▸ Seite:
★ ★ ★

Die Verleumdungen, die Hassbotschaften und die Lügen haben sich doch nicht ausbezahlt. Jair Bolsonaro, den seine Frau als «Jesus Christus auf dem Präsidentenstuhl» bezeichnete, wird Brasilien keine weiteren vier Jahre regieren. Doch Lula da Silva, der Sieger, steht vor einer zermürbenden, schwierigen Zeit.
Viele hatten befürchtet, Bolsonaro werde während einer zweiten Amtszeit die Demokratie aushöhlen und Brasilien in Richtung Diktatur steuern. Der 67-Jährige gilt als ein Verharmloser der brasilianischen Militärdiktatur, der zwischen 1964 und 1985 Tausende Menschen zum Opfer gefallen sind.
Bolsonaro feierte offen den 31. März 1964, den Tag des Militärputsches, der den Beginn der Militärdiktatur markierte. Dieser Putsch habe «Brasilien gerettet», liess er seinen Verteidigungsminister verbreiten. Die brasilianische Militärdiktatur sieht Bolsonaro als Modell für «sein» Brasilien.
«Mit Wahlen erreicht man nichts»
Seine Rhetorik offenbart ein rechtsextremes Weltbild. Dieses wurde ihm nun doch zum Verhängnis. Immer wieder stellt er die freiheitlich-demokratische Grundordnung in Frage. Die Anwendung von Gewalt schliesst er nicht aus. Als Abgeordneter hatte er einst erklärt, «mit Wahlen erreicht man nichts». Man komme nur voran, wenn man, die «Arbeit der Militärgeneräle vollendet und 30’000 Korrupte umbringt».

★ ★ ★

▸ Extrahierte Angaben:
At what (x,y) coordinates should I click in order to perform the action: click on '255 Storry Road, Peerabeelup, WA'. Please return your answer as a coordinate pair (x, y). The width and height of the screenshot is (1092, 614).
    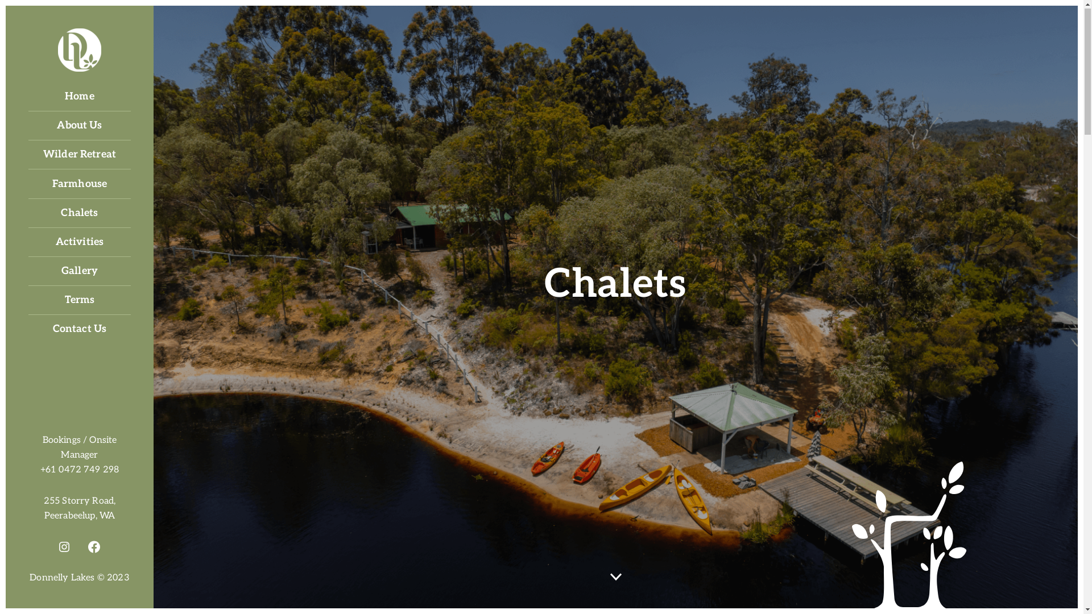
    Looking at the image, I should click on (79, 509).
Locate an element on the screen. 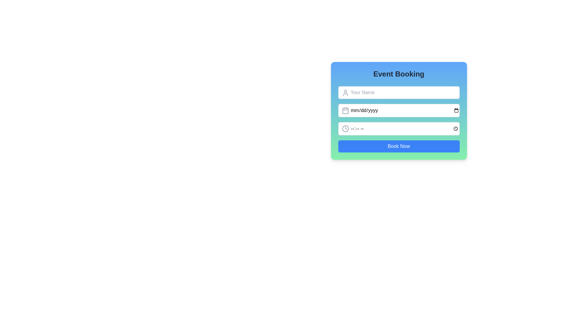 Image resolution: width=583 pixels, height=328 pixels. the SVG Circle that serves as the external boundary of the clock icon, which is located to the left of a time entry input field is located at coordinates (345, 128).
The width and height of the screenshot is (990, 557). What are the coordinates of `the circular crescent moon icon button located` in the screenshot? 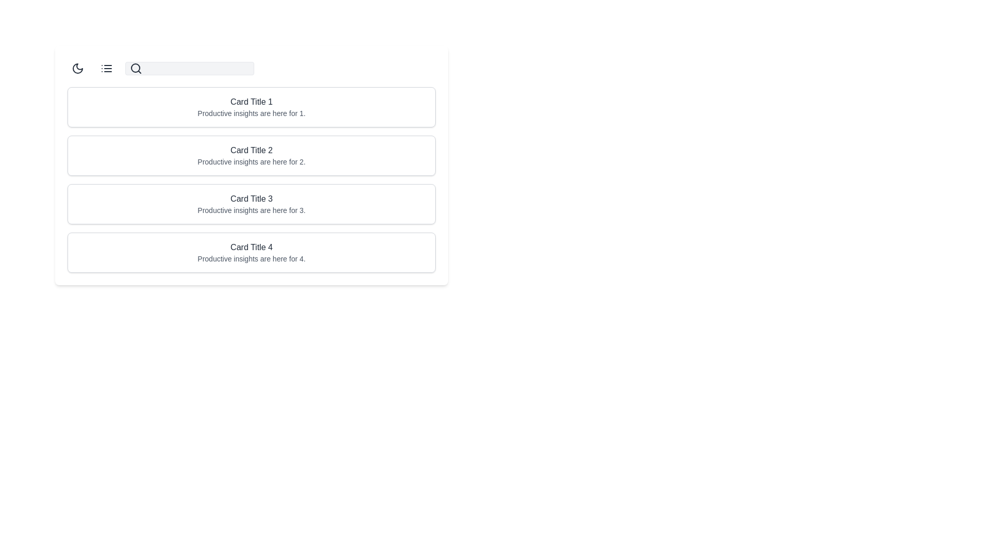 It's located at (77, 68).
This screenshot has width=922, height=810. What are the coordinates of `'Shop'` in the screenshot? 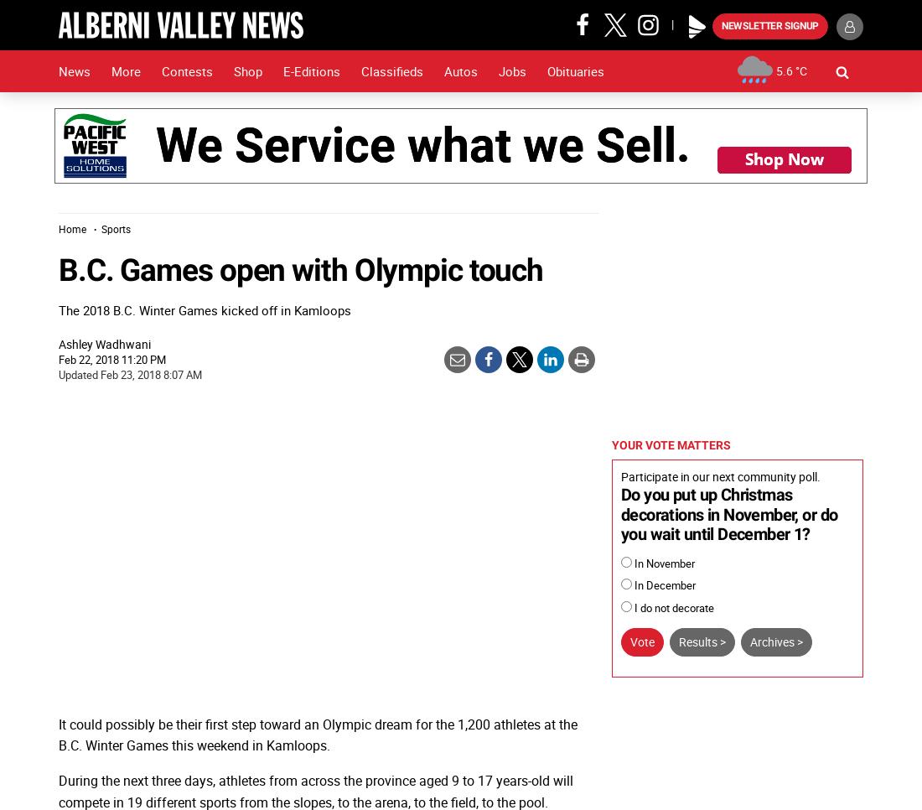 It's located at (247, 70).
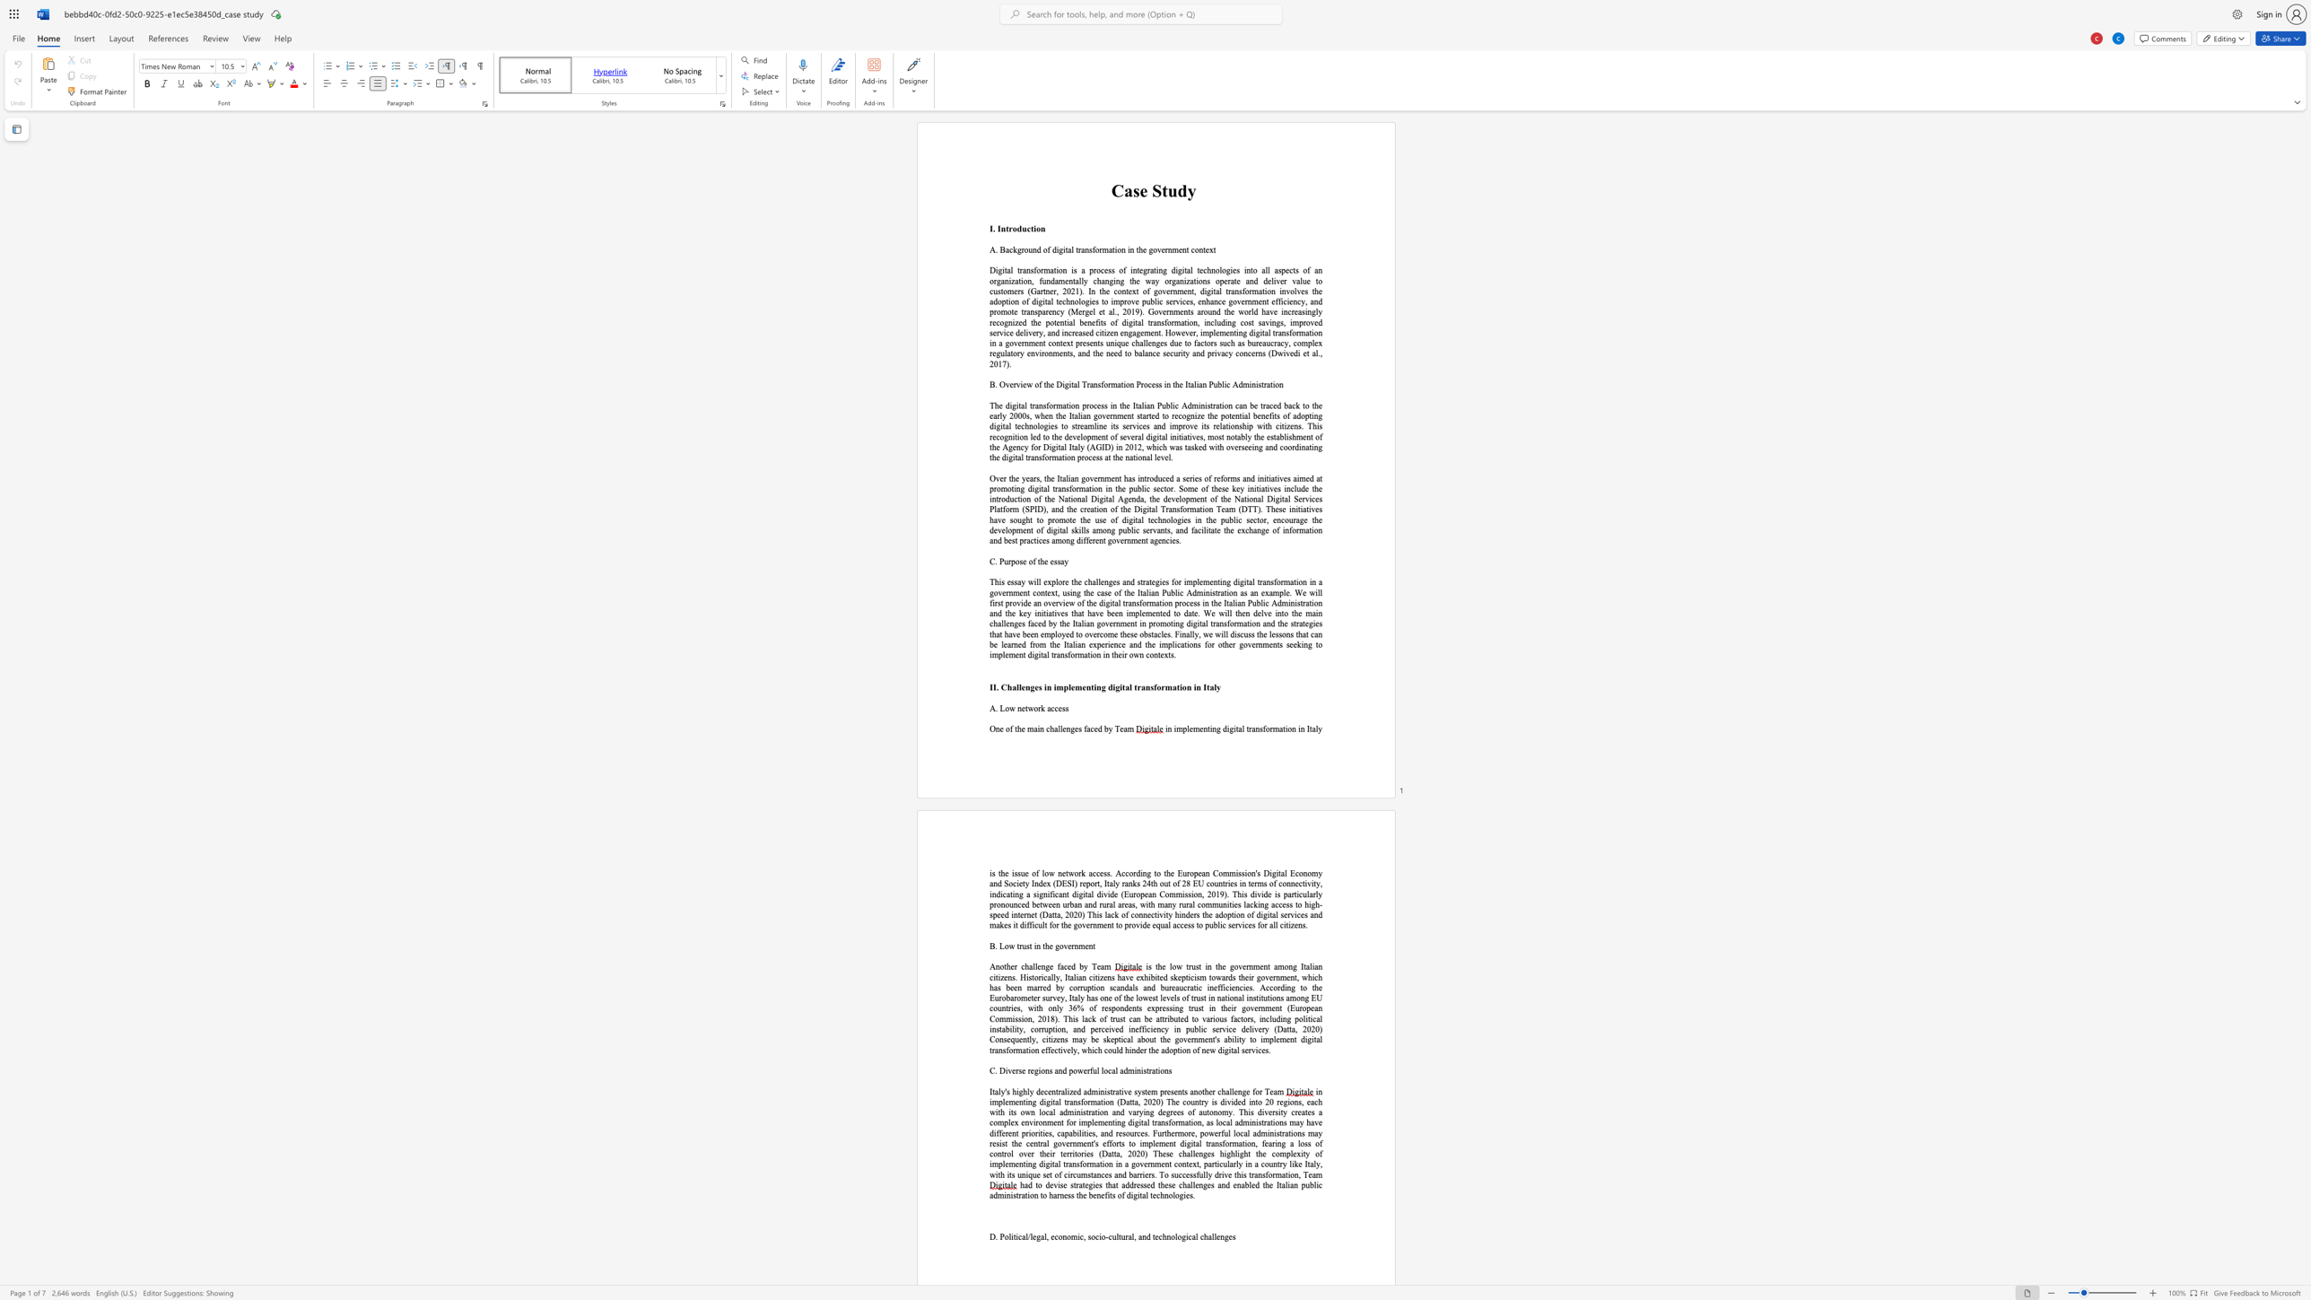 The width and height of the screenshot is (2311, 1300). I want to click on the 1th character "g" in the text, so click(1031, 686).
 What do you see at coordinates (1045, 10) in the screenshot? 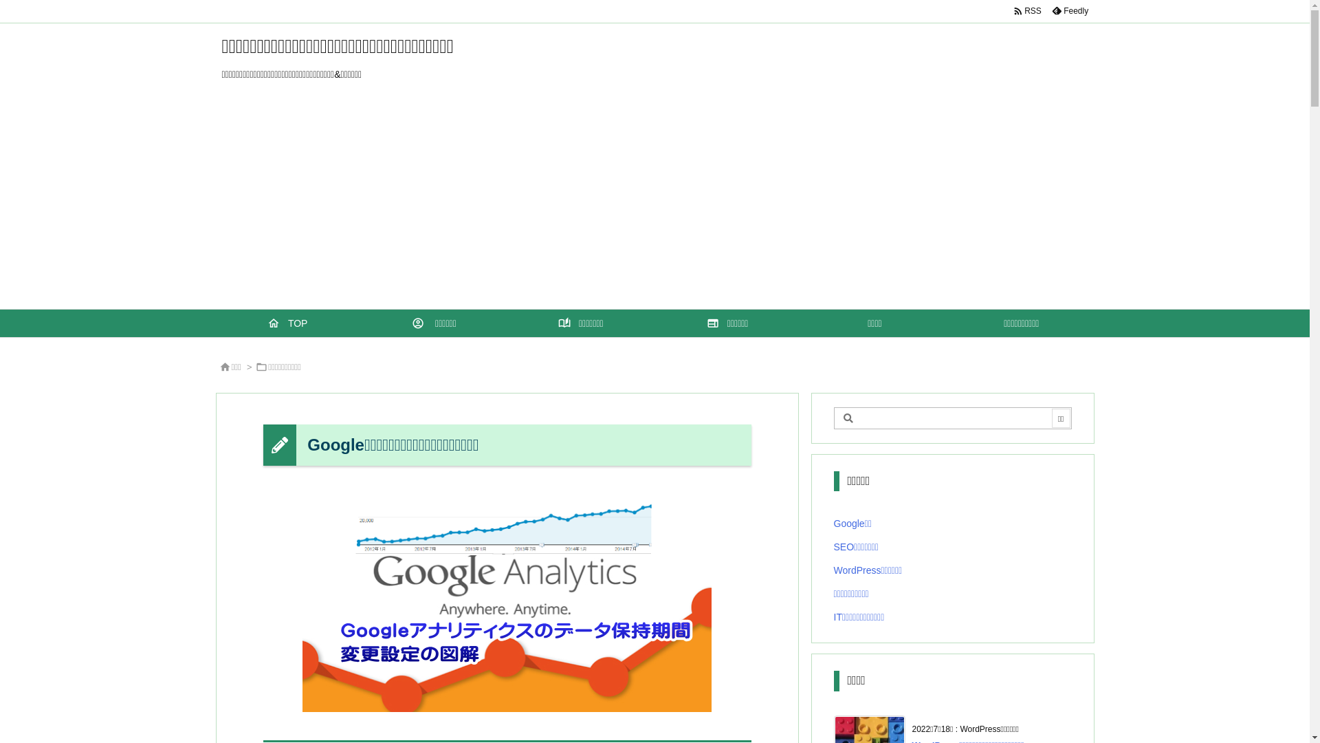
I see `'  Feedly '` at bounding box center [1045, 10].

★ ★ ★

▸ Deine Aufgaben:
1. Als was bezeichnete Bolsonaros Frau ihn laut dem Artikel über Bolsonaro?
2. Stimmen die folgenden Aussagen mit dem Artikel über Bolsonaro überein? Antworte jeweils mit Ja oder Nein und zitiere die entscheidenden Worte.
(a) Die brasilianische Militärdiktatur dauerte von 1964 bis 1985.
(b) Bolsonaro wird Brasilien weitere vier Jahre regieren.
(c) Bolsonaro lehnt Gewalt als Mittel grundsätzlich ab.
3. Knüpfe an den letzten Satz des Artikels über Bolsonaro an und schreibe den Artikel weiter.

▸ Antworten nacheinander:
1. Als «Jesus Christus auf dem Präsidentenstuhl».

2.
(a) Ja: «der zwischen 1964 und 1985 Tausende Menschen zum Opfer gefallen sind»
(b) Nein: «wird Brasilien keine weiteren vier Jahre regieren»
(c) Nein: «Die Anwendung von Gewalt schliesst er nicht aus.»

3.
Viele Brasilianer und Brasilianerinnen schienen vergessen zu haben, was die Generäle damals angerichtet hatten. Doch eine knappe Mehrheit vergass eben doch nicht.
À la Trump?
Es ist allerdings nicht zu erwarten, dass Bolsonaro das Feld kampf- und geräuschlos räumt.
Viele fürchten, dass er à la Trump die Bevölkerung aufwiegeln wird. Er erklärte immer wieder: «Wenn ich verliere, dann liegt Wahlbetrug vor.» Die Armee befindet sich diskret in Alarmbereitschaft. Gewaltsame Proteste wie am 6. Januar 2021 in Washington sind nicht ausgeschlossen. Selbst ein Bürgerkrieg nicht.
Millionen und Abermillionen rabiater Bolsonaro-Anhänger sind bewaffnet. Wie werden sie sich verhalten? In den sozialen Medien zirkuliert ein Video von Carla Zambelli, einer Verehrerin von Bolsonaro, wie sie am Samstag einen Lula-Anhänger mit einer Pistole bedroht. «Bolsonarismus in Reinkultur», kommentiert ein User.
Möglich ist, dass Bolsonaro das knappe Ergebnis anfechten und eine Nachzählung verlangen wird. Er wird sicher «Zeugen» finden, die «Wahlbetrug» beobachtet haben.
Keine Unterstützung des Militärs
Wie wird sich das Militär verhalten? Trotz Bolsonaros Nähe zu den Generälen, glauben die meisten Beobachter nicht, dass sich die Armeeführung – sollte Bolsonaro einen Aufstand planen – auf seine Seite stellt. Grund dafür könnte die enge Verflechtung des brasilianischen Militärs mit den USA sein.
Schon während des Wahlkampfs hatte Bolsonaro von einer «kommunistischen» Verschwörung gesprochen. Die «Hölle» habe sich gegen ihn erhoben. Zu seinen Feinden gehört das oberste brasilianische Gericht, viele Parlamentarier, Menschenrechtsorganisationen – und natürlich die Medien.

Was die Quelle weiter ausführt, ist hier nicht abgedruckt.